Claude's Decline: A Dark Moment Before New Model Release?

Claude’s Decline

Recently, many users have expressed a troubling feeling about Claude Opus: while the model doesn’t make obvious mistakes, it no longer seems as “smart” as before. Responses are quicker, reasoning is shorter, and at times it appears to skip steps that should be completed thoroughly, becoming somewhat perfunctory.

If this were just an isolated incident, users might suspect it was their own issue. However, as similar feedback began to accumulate, it became clear this was more than just a feeling. Some online videos humorously compare the current Opus to a fierce lion that has been declawed, revealing it to be just a dog.

A more direct phrase has started circulating: Opus has been nerfed! Is this true? If so, why would it be nerfed?

Decline in Reasoning Depth by 67%

Initially, only a few users complained that Claude Opus had become “lazy” or “less intelligent.” They noted occasional basic errors that it previously would not have made or fewer reasoning steps in complex tasks.

In a sense, interacting with the model is similar to dealing with a human colleague; if a previously reliable partner suddenly changes, it can be disheartening. Most people’s first reaction is self-doubt: Is my prompt not good enough? Is the task unsuitable? Surely this is just a coincidence?

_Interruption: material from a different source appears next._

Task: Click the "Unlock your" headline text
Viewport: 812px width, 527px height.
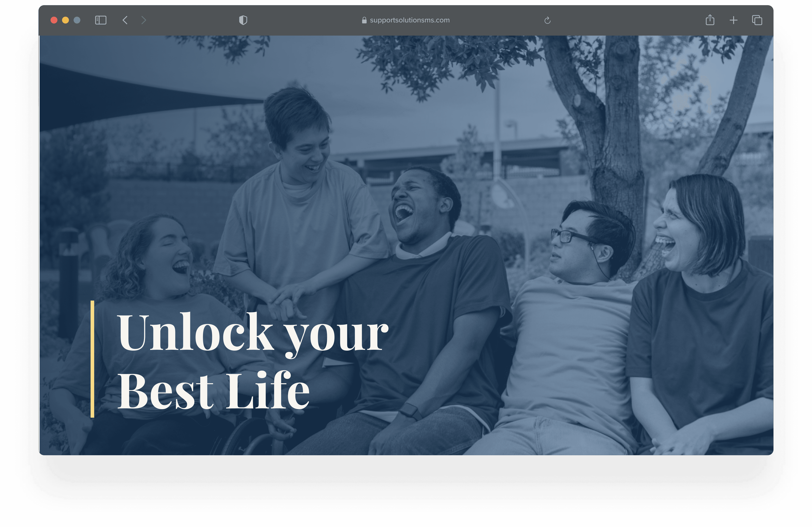Action: (x=252, y=333)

However, soon similar feedback began to appear densely in the Claude community on Reddit, with highly consistent descriptions:

Some said it no longer reads code carefully.
Others noted it gives answers faster but often misses key steps.
Many found that it tends to “finish early” on long tasks, as if it assumes the job is done.

When different users across various scenarios start reporting the same types of issues, it seems less like a mere feeling and more like a behavioral pattern change. In other words, it’s not that users are wrong; the model is genuinely changing.

What escalated the discussion was this number: some users compared historical interaction logs during their use of Claude Code and found that the reasoning process in complex tasks had significantly shortened, with a 67% decline in reasoning depth since the February update.

The author candidly notes that the 67% figure is based on a correlation between signature length and the length of thought content, rather than direct measurement. They also mentioned that logs from January were deleted, making baseline comparisons less accurate.

In contrast, more convincing are the behavioral changes reported. For example, the ratio of read:edit (reading code vs. modifying code) dropped from 6.6 to 2.0; since March 8, there have been 173 violations caught by the stop hook, compared to zero before.

However, the precision of these numbers is not as important as the fact that they quantify a previously vague sensation into a trend that can be discussed. Thus, a new term began to circulate in the community: “AI shrinkflation.”

Shrinkflation is an economic term referring to a reduction in the size or quantity of a product while the price remains the same. In this context, it means that the actual capabilities delivered to users have decreased, yet the model still carries the same name.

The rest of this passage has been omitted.